Reputation: 11
I am trying to train a classifier to take in a news headline as input, and output tags that fit the following headline. My data contains a bunch of news headlines as the input variables and meta-tags for those headlines as the output variables.
I One-Hot_Encoded both the headlines and their corresponding meta-tags into two separate CSV's. I then combined them into one large data frame with the X_train values being a 5573x958 numpy array for the headline words, and the y_train values being a 5573x843 numpy array.
Here is the following image of a pandas data-frame containing my data in One-Hot-Encoded form.
The goal of my classifier is for me to feed in a headline and have the most related tags to that headline as the output. The problem I have is the following.

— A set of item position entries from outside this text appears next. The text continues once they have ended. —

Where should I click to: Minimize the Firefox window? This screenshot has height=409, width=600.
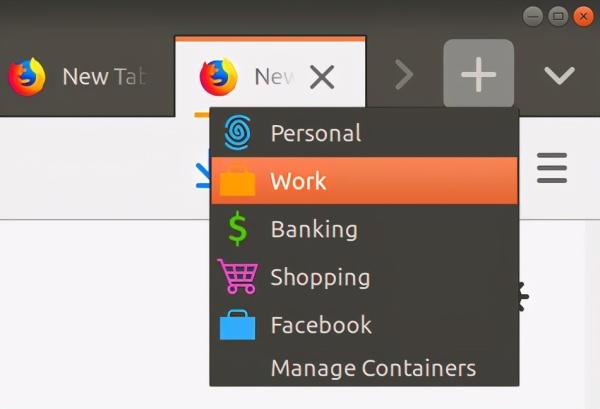[x=534, y=16]
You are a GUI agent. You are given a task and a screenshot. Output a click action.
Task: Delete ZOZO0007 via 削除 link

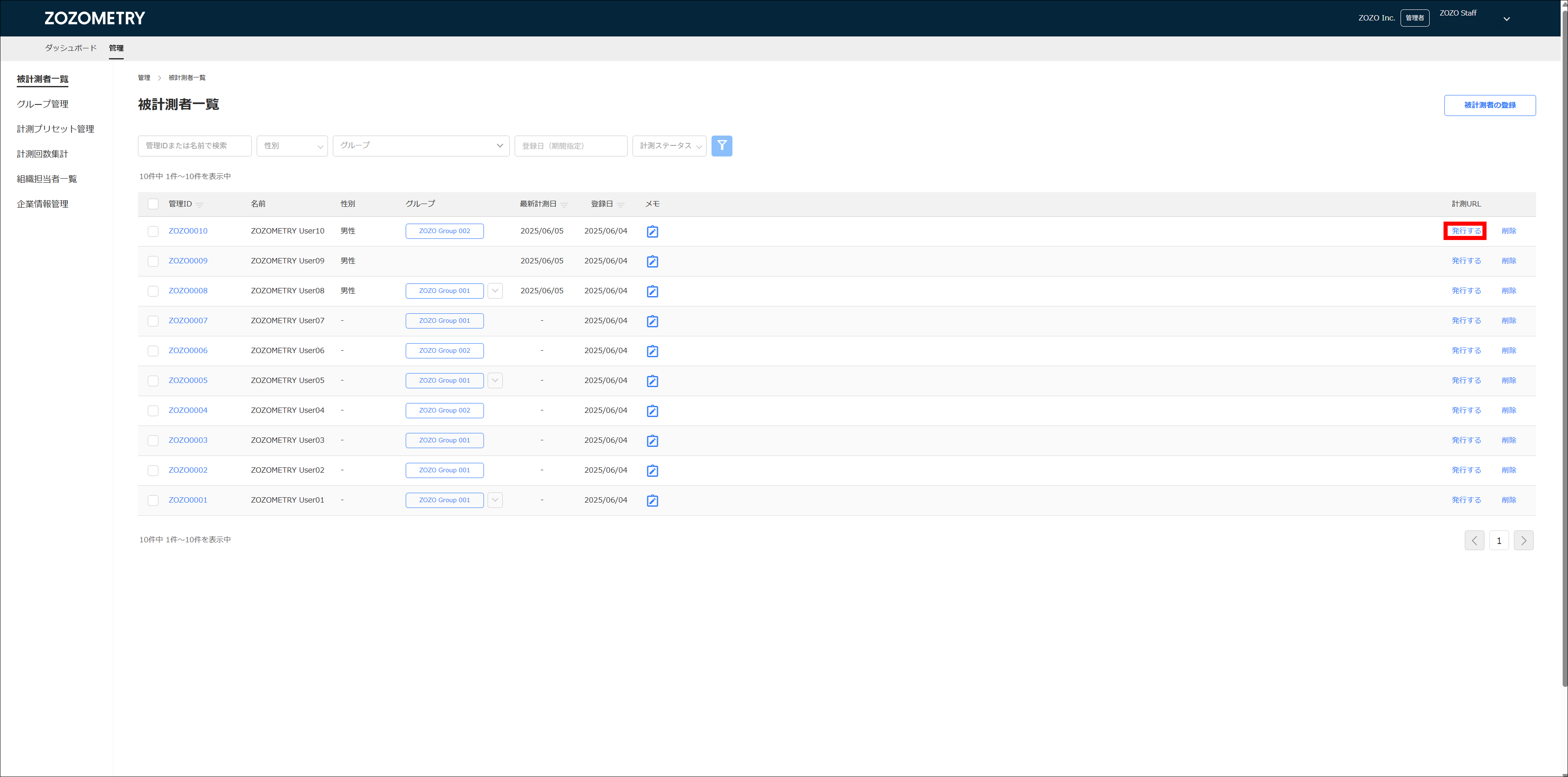point(1508,321)
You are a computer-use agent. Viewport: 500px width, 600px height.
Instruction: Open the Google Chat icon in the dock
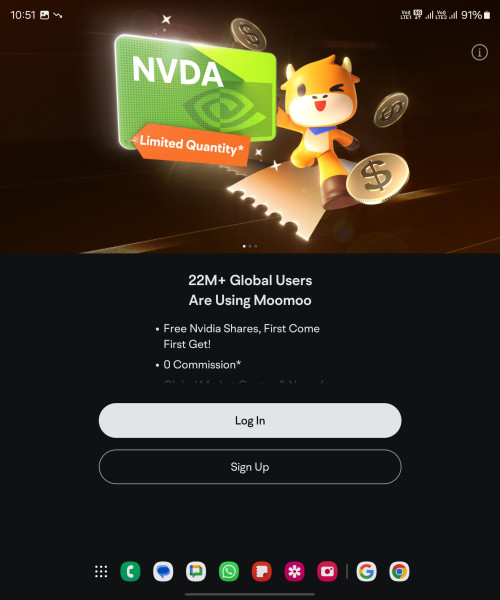pyautogui.click(x=196, y=571)
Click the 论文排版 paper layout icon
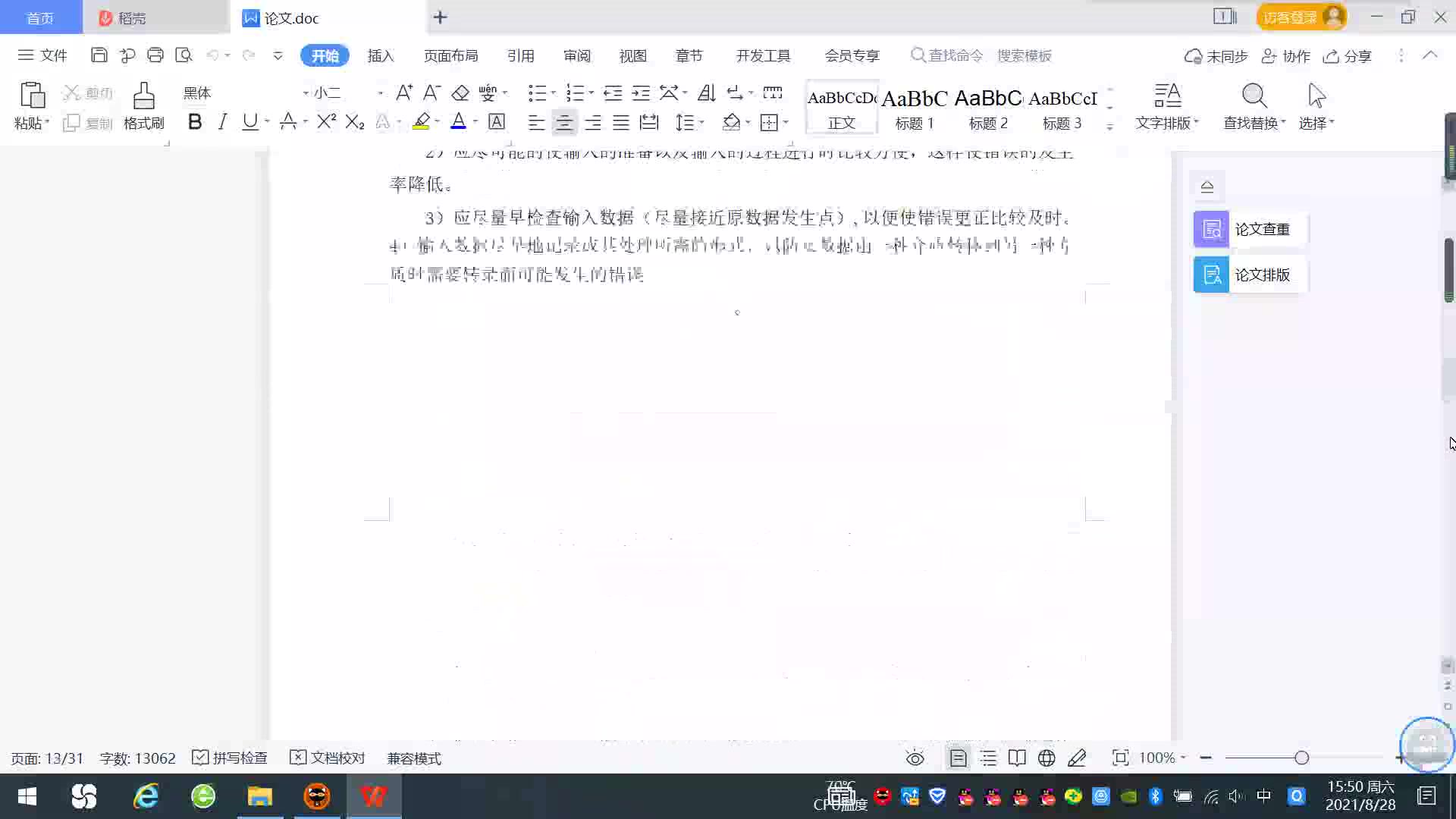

X_train = train_set.iloc[:, :958].values
X_train.shape
(out) (5573, 958)
y_train = train_set.iloc[:, 958:].values
y_train.shape
(out) (5573, 843)
from sklearn.naive_bayes import MultinomialNB
nb_clf = MultinomialNB().fit(X_train, y_train)
When I train it using a naive-bayes classifier, I get the following error message:
bad input shape (5573, 843)
From what I researched, the only way I can have a multi-label target values is by One-Hot-Encoding them as when I tried LabelEncoder() or MultiLabelBinarizer() I had to specify the name of each column to be binarized and when I have over 800 columns (words) to specify, I could not figure out how do it. So I just One-Hot-Encoded them which I believe gives the same result, just the classifier doesn't like it as input. Any suggestions on how I can fix this?
Upvotes: 0
Views: 183
Reputation: 132
You can use the Multi target classification of Sklearn. Here is an example :
from sklearn.multioutput import MultiOutputClassifier
from sklearn.naive_bayes import MultinomialNB
nb_clf = MultiOutputClassifier(MultinomialNB()).fit(X_train, y_train)
You can see the documentation from this link sklearn.multioutput.MultiOutputClassifier
Upvotes: 1